READING TEXT =>

________________________

Grant Davis (ON) set up the Zoom arrangements so that 70 members from across the country could participate in the weekend events. He moderated a successful exchange where those of us sitting in the Academy in front of a large screen felt connected to faraway members who checked in with reflections of their own artistic experiences with the theme. This was a fine example of how the forces of Ahriman’s technology can be redeemed, enlivening us in the process.
Many thanks to Grant, Regine, Dorothy and Catarina who met monthly over this past year to organize all of these wonderful weekend events in southern Ontario! Those of us lucky enough to attend will carry memories which will linger for a long time.
Further Reflections on the Weekend from Tim Nadelle (ON)
On Friday 24 June, asked to take up the question, “What does it mean to be human now?”, Christoph Wuerscher shared thematic images from his biography. One in particular spoke to me, a therapeutic exchange with a Vietnam war veteran who was working to confront his previous actions in the face of high-stress events. In his conversation with Christoph, an unspoken question hung in the air like a challenge from the vet: can you go to this dark place within me? Can you go with me, recognising me, knowing me without judging me? This question can reverberate among each of us, for this is a time when dark places become increasingly visible.

________________________

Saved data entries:
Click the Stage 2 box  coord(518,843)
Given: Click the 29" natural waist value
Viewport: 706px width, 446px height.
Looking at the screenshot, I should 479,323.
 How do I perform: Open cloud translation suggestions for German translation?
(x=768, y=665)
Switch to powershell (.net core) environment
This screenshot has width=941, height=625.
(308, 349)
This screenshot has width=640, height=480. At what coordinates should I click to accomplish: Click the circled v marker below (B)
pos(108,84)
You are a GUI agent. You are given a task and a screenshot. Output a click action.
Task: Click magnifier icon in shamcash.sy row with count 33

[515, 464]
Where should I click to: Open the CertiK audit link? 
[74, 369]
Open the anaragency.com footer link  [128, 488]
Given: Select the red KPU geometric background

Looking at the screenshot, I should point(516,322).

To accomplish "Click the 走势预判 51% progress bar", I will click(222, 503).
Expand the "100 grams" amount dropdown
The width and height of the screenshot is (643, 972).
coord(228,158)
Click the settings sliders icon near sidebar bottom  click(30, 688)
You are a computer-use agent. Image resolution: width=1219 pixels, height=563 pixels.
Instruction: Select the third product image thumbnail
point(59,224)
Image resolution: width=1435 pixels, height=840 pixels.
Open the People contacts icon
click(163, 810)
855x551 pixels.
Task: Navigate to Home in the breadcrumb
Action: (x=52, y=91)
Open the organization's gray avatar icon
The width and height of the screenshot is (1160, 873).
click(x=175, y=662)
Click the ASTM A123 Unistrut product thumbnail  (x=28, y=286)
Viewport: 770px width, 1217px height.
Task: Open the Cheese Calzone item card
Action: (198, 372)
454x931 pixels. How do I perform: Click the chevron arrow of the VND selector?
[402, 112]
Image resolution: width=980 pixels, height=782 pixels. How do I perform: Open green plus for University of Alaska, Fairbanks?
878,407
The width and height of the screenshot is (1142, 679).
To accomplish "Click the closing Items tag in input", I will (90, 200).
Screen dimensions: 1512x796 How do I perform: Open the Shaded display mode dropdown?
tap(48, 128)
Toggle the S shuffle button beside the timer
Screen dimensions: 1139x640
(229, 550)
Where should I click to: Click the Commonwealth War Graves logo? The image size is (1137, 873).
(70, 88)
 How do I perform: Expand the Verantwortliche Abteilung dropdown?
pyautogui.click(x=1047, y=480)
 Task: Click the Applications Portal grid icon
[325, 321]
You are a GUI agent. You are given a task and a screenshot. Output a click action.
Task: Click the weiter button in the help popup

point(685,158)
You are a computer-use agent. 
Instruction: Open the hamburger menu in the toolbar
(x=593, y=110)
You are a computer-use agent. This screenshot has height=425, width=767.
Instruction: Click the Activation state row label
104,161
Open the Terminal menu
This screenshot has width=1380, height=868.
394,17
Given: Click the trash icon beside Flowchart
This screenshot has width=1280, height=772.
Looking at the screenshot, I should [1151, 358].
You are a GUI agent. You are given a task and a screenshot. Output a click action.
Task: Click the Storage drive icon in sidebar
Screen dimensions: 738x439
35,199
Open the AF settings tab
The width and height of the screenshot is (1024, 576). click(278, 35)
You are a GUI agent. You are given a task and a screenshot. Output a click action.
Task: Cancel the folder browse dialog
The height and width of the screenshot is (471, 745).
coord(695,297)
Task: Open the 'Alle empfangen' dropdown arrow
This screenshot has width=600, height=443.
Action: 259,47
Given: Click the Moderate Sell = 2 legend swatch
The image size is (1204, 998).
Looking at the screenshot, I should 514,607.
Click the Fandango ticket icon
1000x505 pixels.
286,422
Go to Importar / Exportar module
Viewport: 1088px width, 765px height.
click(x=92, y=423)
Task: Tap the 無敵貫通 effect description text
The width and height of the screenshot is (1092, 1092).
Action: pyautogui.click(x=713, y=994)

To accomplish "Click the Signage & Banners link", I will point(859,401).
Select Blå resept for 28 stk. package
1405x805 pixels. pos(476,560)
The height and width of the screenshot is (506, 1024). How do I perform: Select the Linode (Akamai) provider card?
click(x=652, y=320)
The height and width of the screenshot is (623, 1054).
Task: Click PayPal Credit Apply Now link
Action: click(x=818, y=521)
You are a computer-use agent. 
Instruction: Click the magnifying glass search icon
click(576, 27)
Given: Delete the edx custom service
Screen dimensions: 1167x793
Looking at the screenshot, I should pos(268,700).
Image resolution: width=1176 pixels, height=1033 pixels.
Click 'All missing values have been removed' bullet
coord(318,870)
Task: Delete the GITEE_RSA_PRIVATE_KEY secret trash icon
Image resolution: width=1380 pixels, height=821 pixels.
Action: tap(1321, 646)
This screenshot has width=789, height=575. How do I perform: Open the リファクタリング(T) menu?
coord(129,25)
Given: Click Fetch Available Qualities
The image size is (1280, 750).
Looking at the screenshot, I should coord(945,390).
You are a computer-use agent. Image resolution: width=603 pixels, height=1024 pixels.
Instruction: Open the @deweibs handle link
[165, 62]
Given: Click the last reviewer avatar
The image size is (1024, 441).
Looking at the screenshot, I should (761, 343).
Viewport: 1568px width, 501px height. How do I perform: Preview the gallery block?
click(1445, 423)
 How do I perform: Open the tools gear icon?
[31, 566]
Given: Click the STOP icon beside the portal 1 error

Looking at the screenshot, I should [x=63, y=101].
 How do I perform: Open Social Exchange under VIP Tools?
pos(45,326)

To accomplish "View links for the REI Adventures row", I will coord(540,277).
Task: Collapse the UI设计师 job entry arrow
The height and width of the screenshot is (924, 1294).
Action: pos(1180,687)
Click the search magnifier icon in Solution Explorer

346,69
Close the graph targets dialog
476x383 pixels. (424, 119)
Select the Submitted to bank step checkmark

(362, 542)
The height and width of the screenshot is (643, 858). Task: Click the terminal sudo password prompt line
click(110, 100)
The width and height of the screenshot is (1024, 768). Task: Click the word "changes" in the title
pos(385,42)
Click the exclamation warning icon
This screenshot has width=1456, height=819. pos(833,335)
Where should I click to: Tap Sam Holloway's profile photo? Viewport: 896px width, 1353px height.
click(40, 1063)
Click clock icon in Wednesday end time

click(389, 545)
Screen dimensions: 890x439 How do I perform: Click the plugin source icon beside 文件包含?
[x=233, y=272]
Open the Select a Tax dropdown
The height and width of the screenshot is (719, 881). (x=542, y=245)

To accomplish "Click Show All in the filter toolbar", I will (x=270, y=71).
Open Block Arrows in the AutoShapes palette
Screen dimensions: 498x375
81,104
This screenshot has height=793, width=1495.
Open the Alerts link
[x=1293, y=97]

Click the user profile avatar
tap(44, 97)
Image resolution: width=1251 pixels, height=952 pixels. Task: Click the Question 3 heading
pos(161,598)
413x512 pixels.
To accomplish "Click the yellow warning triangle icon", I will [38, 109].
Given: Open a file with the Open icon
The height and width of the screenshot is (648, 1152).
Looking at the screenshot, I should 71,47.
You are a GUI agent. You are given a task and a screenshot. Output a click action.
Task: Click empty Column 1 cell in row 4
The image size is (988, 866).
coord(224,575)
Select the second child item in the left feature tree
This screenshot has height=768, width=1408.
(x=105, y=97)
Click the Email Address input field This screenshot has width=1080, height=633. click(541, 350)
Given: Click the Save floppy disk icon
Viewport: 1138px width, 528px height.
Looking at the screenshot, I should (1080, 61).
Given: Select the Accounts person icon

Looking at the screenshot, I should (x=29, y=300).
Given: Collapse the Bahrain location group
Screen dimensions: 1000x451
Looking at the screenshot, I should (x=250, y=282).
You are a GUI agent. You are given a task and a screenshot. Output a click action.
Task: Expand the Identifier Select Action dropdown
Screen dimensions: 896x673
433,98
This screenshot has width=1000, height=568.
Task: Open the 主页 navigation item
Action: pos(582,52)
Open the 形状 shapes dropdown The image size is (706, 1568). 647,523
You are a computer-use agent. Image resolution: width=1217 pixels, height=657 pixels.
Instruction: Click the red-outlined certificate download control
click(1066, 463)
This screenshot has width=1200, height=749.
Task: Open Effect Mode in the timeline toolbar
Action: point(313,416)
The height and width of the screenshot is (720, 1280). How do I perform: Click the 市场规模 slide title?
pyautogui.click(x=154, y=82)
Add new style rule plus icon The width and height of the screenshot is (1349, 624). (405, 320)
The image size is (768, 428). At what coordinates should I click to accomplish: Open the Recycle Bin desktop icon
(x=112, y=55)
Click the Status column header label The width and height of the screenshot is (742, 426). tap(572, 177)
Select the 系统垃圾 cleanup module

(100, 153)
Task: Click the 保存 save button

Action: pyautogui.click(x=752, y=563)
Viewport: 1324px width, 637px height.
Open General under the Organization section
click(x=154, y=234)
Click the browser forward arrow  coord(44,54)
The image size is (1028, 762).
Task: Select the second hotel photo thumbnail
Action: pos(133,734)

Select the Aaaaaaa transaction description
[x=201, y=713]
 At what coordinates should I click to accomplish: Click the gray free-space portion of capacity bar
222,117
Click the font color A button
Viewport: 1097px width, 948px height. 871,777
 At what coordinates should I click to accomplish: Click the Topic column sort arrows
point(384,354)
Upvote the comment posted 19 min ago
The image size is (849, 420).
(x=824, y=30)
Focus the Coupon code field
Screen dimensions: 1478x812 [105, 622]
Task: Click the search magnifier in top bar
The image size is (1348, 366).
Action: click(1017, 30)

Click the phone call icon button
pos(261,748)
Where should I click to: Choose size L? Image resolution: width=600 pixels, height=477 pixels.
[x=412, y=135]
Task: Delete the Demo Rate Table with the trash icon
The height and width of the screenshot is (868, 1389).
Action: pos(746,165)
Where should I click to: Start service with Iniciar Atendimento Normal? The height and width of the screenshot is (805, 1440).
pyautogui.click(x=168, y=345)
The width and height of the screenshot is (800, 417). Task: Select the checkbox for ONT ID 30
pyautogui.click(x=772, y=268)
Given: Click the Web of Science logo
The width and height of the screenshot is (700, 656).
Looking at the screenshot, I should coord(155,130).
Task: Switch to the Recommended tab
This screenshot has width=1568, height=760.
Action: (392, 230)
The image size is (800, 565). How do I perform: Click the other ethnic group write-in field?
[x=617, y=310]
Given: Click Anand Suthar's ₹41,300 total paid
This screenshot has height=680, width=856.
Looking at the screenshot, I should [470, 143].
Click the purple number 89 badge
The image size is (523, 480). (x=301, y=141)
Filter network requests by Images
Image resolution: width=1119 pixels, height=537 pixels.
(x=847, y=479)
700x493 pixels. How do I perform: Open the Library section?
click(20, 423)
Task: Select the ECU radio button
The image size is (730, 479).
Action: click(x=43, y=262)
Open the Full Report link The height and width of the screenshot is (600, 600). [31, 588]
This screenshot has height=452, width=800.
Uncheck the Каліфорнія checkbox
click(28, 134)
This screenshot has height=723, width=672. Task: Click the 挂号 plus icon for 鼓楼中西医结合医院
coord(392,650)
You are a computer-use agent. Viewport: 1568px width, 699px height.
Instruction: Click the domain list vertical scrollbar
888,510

________________________

PROBLEMS TO SOLVE =>
1. According to the report on the weekend events, why did Grant Davis set up the Zoom arrangements? Answer in one to three sentences.
2. In the report on the weekend events, what question was Christoph Wuerscher asked to take up on Friday 24 June?
3. Continue the report on the weekend events, starting after its final sentence.

SOLVED PROBLEMS =>
1. He set up the Zoom arrangements so that 70 members from across the country could take part in the weekend events. Through Zoom, members far away could share reflections on their own artistic experiences with the theme while others watched on a large screen at the Academy.

2. "What does it mean to be human now?"

3.
Saturday morning, an artistic exercise in clay, led by Regine Kurek and Dorothy Le Baron yielded an experience of how the engagement with Ahriman can be lightened when people work together. The work arrived in the form of a question. In this world, increasingly darkened by Ahrimanic interventions, how can each of us, from our place in life, work to restore a sacredness to human interaction? Such questions come with no formulae, no easy answers. Our attempts to make our answers real are the very substance of consciousness soul work.
This is a moment in earth evolution when the intentions and works of Ahriman in the world become ever clearer to see, a time when people are rewarded for lying and punished for speaking truth. This is a time when those who seek true understanding are called upon also to perceive the living individuality, the I-Being, the suffering, the forward karmic momentum of those who, for the moment, choose not to seek. And to hear their question,
“Can you go with me, recognising me, knowing me without judging me?”